Böyle bir çaba ne kadar yararlı görünse de, bu denemenin yegâne amacı ideolojik, siyasal ve akademik kültürelciliğin eleştirisi değil. Siyasal eylemle kültürel eylem arasındaki ilişkilerin yeni bir sorunsallaştırmasını sunan bu çalışma, aynı zamanda devletin doğuşunun daha iyi anlaşılmasına da katkıda bulunmayı amaçlamaktadır. Bruce Berman ve John Lonsdale önemli bir eserlerinde, bilinçli biçimde bir siyasal denetim aracının yaratılması olarak devletin "inşa"sı ile, isimsiz kitlelerin karşılaşmaları ve uzlaşmalarının kargaşası içinde yürütülen çatışmalı, irade dışı ve hayli bilinçsiz tarihsel bir süreç olarak devletin "oluşması" arasında bir ayrım yapılmasını önerirler. Önceki çalışmalarımı bilen okurlar, benim özellikle olayın bu ikinci yönüyle ilgilendiğimi anlamışlardır. İşte ilerideki sayfalarda da bu yaklaşım geçerlidir. Siyasal eylemin içindeki kültürel boyutun sorunsallaştırılması, devletin "oluşması" hakkındaki analizimizi geliştirmemize ve bazen çelişkili de olsa, genelde modernlik diye adlandırdığımız şeyin ortaya çıkması üzerine düşünmemize yardımcı olabilir.

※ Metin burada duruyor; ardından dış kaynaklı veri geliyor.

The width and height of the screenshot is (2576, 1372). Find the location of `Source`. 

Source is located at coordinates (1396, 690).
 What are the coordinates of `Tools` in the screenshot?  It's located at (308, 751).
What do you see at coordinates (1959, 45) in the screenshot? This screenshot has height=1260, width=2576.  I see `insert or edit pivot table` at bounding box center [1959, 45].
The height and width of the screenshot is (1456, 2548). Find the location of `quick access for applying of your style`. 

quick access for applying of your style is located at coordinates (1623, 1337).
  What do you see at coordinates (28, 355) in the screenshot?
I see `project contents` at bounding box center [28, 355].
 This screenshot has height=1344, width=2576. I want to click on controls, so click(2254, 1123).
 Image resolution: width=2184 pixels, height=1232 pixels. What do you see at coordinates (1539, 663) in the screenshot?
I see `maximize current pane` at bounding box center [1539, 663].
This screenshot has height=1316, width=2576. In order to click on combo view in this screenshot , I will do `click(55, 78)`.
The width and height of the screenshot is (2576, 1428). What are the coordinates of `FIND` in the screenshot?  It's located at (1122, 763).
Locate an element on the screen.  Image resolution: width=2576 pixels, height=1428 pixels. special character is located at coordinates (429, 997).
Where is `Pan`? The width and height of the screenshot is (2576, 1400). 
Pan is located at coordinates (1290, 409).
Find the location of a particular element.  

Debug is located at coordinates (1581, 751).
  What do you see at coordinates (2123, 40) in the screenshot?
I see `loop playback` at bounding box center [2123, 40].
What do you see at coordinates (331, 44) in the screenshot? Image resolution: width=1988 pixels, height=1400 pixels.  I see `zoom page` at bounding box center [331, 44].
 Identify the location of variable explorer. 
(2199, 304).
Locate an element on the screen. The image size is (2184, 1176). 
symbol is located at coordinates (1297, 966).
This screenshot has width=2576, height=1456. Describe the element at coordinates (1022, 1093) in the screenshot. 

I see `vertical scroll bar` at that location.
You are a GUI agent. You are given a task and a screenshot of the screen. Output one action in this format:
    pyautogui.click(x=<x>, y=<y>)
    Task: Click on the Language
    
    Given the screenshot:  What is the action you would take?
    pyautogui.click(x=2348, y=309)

Bunu yapabilmek için Tocqueville ve Weber'den ilham almış olan tarihsel sosyolojinin ara sıra kenara atılan kimi kazanımlarını yeniden ele almak ve bu yaklaşımın, özellikle tarihçi ve antropologların elinde ne kadar zenginleşebildiğini görmek yararlı olacaktır. Aynı zamanda, kimlik saçmalığına dair bu kritik çalışmayı yorumlamanın üçüncü bir yolu da, burada, bulgusal gücü zaman içinde hiç de körelmemiş olan ilk siyasetbilim eserlerinden bazılarına geri dönmeye davet çıkarıldığını görmektir. Bu, kendini beğenmiş bir akademizme kapanmak değil, yeniden yapılan bu tür incelemeler sayesinde yorumlayıcı tahayyülde bir artış sağlama meselesidir. Çünkü Tocqueville'in Démocratie en Améri-que (Amerika'da Demokrasi) yapıtının önsözünde yazdığı gibi, "yepyeni bir dünyaya yeni bir siyasetbilim gereklidir." Üstelik, bu temel yazılara dikkatle bakıldığında, yazarların sordukları soruların birbirine çok benzediği hayretle görülecektir. Entelektüeller ise, karşıt olmaktan çok tamamlayıcı olan bu yaklaşımlar arasına duvar çekmek ve canlı düşünceleri okullarda dondurmak için bıkıp usanmadan uğraşmışlardır. Foucault'yu Spinoza'ya, Weber'e, Troeltsch'e ve Elias'a bağlayan çizgileri izlemek, bu kitabı okumakta kullanılabilecek yollardan biridir.